§ **INFORMATION GIVEN**:
============
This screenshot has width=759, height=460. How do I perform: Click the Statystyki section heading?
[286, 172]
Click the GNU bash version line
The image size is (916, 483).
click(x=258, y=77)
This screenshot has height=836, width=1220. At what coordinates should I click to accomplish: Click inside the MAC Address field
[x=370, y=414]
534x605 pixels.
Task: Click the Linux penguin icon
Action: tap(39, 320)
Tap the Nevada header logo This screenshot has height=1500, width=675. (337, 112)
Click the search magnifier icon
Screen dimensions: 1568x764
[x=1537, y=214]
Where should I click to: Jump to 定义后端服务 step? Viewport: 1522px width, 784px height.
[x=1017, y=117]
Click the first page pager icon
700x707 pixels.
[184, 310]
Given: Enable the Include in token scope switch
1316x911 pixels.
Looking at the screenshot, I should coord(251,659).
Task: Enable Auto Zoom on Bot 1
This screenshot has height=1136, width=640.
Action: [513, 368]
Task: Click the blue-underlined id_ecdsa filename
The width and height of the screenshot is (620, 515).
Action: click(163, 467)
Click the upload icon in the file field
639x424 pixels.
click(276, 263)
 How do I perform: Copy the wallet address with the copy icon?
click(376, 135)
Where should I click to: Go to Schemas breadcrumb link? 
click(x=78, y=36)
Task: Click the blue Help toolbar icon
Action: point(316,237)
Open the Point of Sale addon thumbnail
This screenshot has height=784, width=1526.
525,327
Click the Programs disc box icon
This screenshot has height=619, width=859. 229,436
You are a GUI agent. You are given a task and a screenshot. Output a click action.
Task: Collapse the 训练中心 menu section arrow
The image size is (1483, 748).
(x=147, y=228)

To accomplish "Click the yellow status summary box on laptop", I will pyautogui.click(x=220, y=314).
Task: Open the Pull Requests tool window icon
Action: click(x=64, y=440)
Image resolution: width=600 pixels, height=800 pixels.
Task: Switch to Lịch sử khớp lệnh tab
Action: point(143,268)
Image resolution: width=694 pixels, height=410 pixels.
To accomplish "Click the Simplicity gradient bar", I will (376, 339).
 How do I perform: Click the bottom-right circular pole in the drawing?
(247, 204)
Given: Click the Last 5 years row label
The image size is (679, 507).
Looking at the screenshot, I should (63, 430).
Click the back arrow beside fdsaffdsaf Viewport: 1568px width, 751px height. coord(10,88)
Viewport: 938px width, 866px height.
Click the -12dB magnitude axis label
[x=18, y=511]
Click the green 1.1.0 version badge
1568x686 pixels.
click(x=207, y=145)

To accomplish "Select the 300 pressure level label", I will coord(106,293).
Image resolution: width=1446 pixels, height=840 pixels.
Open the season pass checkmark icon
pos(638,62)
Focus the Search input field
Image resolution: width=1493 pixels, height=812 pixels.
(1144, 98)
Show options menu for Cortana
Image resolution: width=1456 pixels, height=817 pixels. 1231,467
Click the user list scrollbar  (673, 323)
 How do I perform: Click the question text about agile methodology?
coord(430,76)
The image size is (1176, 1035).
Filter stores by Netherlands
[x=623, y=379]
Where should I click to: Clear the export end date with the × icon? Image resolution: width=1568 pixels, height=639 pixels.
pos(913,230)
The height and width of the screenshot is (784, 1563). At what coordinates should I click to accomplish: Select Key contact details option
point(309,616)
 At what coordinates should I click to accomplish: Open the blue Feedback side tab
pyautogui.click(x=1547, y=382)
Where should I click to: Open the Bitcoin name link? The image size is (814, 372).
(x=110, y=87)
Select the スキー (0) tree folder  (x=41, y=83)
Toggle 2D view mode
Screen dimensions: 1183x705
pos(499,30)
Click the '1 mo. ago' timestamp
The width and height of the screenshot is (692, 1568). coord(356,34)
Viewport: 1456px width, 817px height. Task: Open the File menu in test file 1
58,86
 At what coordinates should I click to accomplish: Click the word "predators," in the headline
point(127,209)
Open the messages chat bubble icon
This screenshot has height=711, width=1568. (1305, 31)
============
Show each line from the entries above that contains the string "coordinates", copying the full line. Matching is case-sensitive.

This screenshot has height=836, width=1220. At what coordinates should I click to accomplish: Click inside the MAC Address field
The height and width of the screenshot is (784, 1563). At what coordinates should I click to accomplish: Select Key contact details option
 At what coordinates should I click to accomplish: Open the blue Feedback side tab
 At what coordinates should I click to accomplish: Click the word "predators," in the headline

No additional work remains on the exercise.